But then there are the people who embrace the Ms. Pac-Man model. These are people who want life to be vibrant and dynamic. These are people who are always throwing themselves into new challenges, willing to take a fall and get out a few times, but also looking to grow and become bigger and better human beings. As it turns out, we often have to choose between what’s easy and what’s right.
In Egypt, the Jews were enslaved in a culture that wanted to go with the easy and the stable. They worshipped the sheep and the sun, two things that are always stable, two things that always stay the course. While the moon waxes and wanes, ever dynamic and ever changing, the sun always stays exactly the same. The sun is Pac-Man, the moon is Ms. Pac-Man. The Egyptians craved a society that was stable. There was very little variation, a noble was always a noble no matter what rotten thing he might have done, and a slave was always a slave no matter what noble thing he might have done. Morality played no role, the name of the game was stay the course.
There may have been physical hardships suffered by various people, but the hardships were tedious and the same, not dynamic, like Pac-Man running from the ghosts in Board 178. There was not much waxing and waning, not much wrestling with the unexpected.
When G-d came to free the Jewish people, the very first mitzvah He gave them was to change their calendar. No longer would they use the sun calendar, no longer would they mark their time on this world by the stable sun, they would start using the lunar calendar, marking their time and value in this world by the struggles, the ups and downs, the dynamism of life. We never know when we are going to be set upon by a moral challenge. We will have to react differently to the various challenges life will send us, and that struggle is going to make us unique and give us value.
Three thousand years later, we still face that same choice. Do we want to live lives that are based on Pac-Man, where the variable have mostly been set, and we just cruise through life without taking on any new challenges, where we don’t question our own moral standing ever. Or do we want to live a Ms. Pa-Man life, where we wrestle with the new and unexpected, where each board is different than the previous, where we constantly tinker with our mode of playing, sometimes taking a hit, but sometimes winning big?
Our ancestors took a big plunge when they headed out into the desert, following nothing but G-d’s directions, not knowing what they would find. Indeed, for many people, the unknown was too uncomfortable, and throughout the their time in the desert, many groups advocated going back to Egypt, the familiar, stable world they had come from. But of course we stuck it out, and made it to our Promised Land!
In exile, we face the same question, do we just want to blend into the comfortable and stable, become like everyone around us, and fade into obscurity, or do we still want to fight for what is right, even if it is not in lockstep with the world around us?

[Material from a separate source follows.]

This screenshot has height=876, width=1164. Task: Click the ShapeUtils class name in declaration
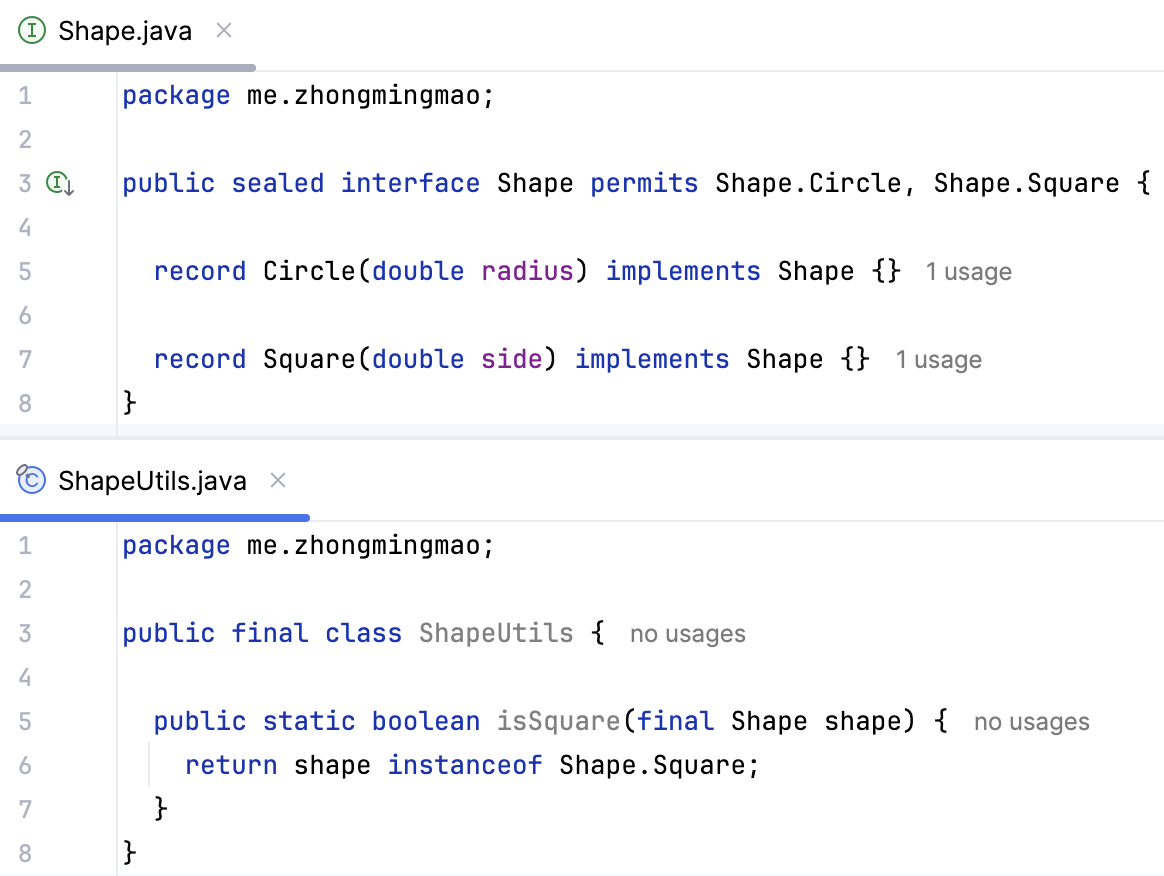point(495,634)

This Passover, let’s really take a Jewish Journey. Not just the familiar matzah, marror, matzah ball soup, and chicken with a side of potato kugel, but a real plunge into our soul, a real searching into who we are, and what we are up to. We may find some uncomfortable emotions, perhaps we’ll find some chametz in our souls that we weren’t aware of, but we’ll tackle it with courage and strength. We’ll be dynamic people, always changing, sometimes falling, but sometimes winning big. Real human leaps forward can only occur in a dynamic world, so let’s grab that lunar calendar and make out time count!
Parsha Dvar Torah
In this week’s parsha, Vayikra, we begin reading about the many offerings that were brought in the Tabernacle and Temple. There are offerings brought with livestock, fowl, and even flour and oil. One common denominator between all the different offerings is that they all had salt placed on them. “You shall salt all your meal-offerings with salt and you shall not omit salt, the covenant of your G-d, from being placed upon your meal-offerings. You shall bring salt on every one of your offerings.” (Lev. 2:13)

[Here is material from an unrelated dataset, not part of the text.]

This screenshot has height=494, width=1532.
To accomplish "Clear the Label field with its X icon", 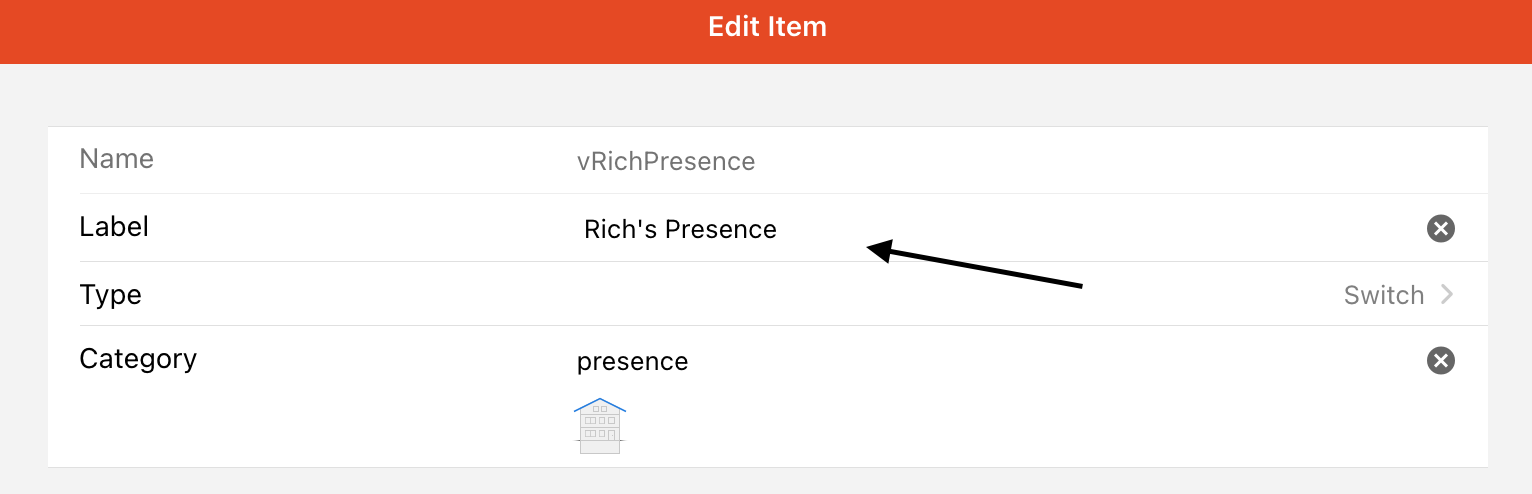I will pos(1440,229).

The Medrash tells us that this was a result of a complaint filed back during the creation of the world. On the second day of creation G-d split the lower waters and the upper water. The lower waters were unhappy with the fact that they were left far away from G-d, and complained that they wanted to be closer to G-d. G-d consoled them by telling them that salt which is taken from the sea would be placed upon all the offerings, and that water would be poured on the Altar on Succot.
If this is the case, why do we put salt on the offerings, why not simply place sea water on them since it was the sea water that desired to be closer to G-d? Rabbi Yaakov Kamenetsky (1891-1986, Lithuania- NY) answers that the water elevates itself and joins the upper waters simply by evaporating. What’s left behind is the salt, that which does not naturally climb on its own. When G-d tells us that He wants the salt on all the offerings, He is saying that He wants to see us offer up the parts of us that are not inclined toward elevation on their own. The parts of us that we view as the residue, the part that remains behind when we try to grow and raise ourselves up. That is what G-d wants to see us bringing before Him as offerings.

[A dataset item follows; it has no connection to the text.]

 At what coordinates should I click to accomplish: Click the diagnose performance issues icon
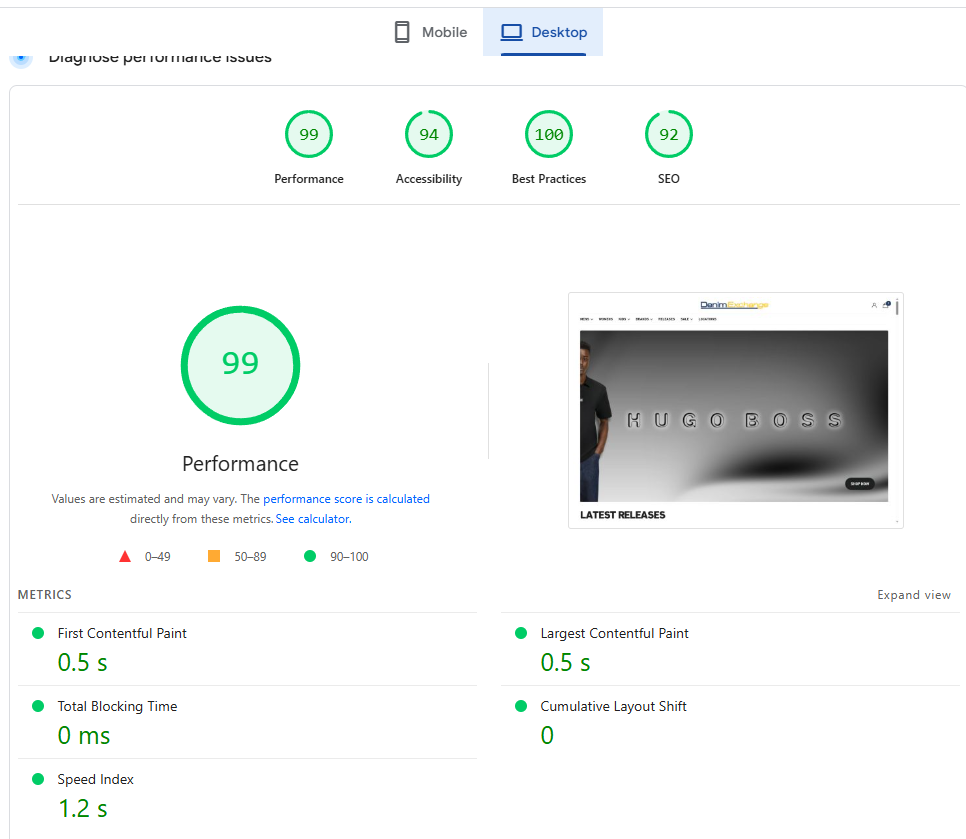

There should be no part of our personality that we hate. Some parts of our personality we love because they are naturally good. Then there are the parts that we should love, because when we iron them out, we not only grow immeasurably, but we tap capabilities we never thought we had! Please pass the salt…
This week’s Parsha begins with G-d calling Moses from the Tabernacle for the first time since His Presence rested upon it. Since the purpose of the Tabernacle is to enable the Jewish People to serve G-d in a focused manner and place, G-d’s first discussion with Moses is about the Temple service and the sacrifices.
The Torah describes the laws of the olah, the wholly burnt offering, as they pertain to animals and fowl. (Quick lesson: G-d says both the olah brought from an animal ($$$$) and the olah brought from a bird ($) will bring a satisfying aroma before Him. This teaches us that whether it is an expensive gift or an inexpensive one, they are equally satisfying before G-d as long as the intent is sincere.) The Parsha then elucidates the five types of meal offerings (that is meal as in fine flour, not meal as in bringing a four course dinner with a side of sushi). After describing these basic offerings, the Torah commands us to put salt on everything offered upon the alter (this is one of the reasons we dip our bread in salt after making the Hamotzi blessing – to remind us that our table should be like an altar, and we should eat in an elevated fashion, not out of gluttony).
The Torah then discusses the laws of the peace offering (called that because everyone gets a piece of the action; some of the meat goes on the Altar, some to the Kohanim, and some to the owners who brought the sacrifice) and the sin offerings. This is followed by a description of an offering brought when a group of the Elders of the Assembly make an erroneous judgment, causing a large group to sin. After that, we are told of special sin offerings brought if the king or the Kohain Gadol commits a sin. The message here is that the more elevated your status, the more you must scrutinize your actions since they have a stronger effect. When a sin is committed by a person of higher stature, the atonement process is more elaborate than the process for a commoner.
Finally, we learn of the Asham sacrifice, the guilt offering, brought for a variety of sins such as broken oaths, entering into holy areas while in a state of unknown impurity, stealing and then making an oath denying it, and certain cases of uncertainty as to whether one committed a grave sin or not. And that, my friends, pretty much sums the whole Parsha up!
Quote of the Week: Liberty is always dangerous, but it’s the safest thing we have. ~Harry Fossick
Random Fact of the Week: Coffee is the second most traded product in the world after petroleum.
Funny Line of the Week: Living on Earth is expensive, but it does include a free trip round the sun.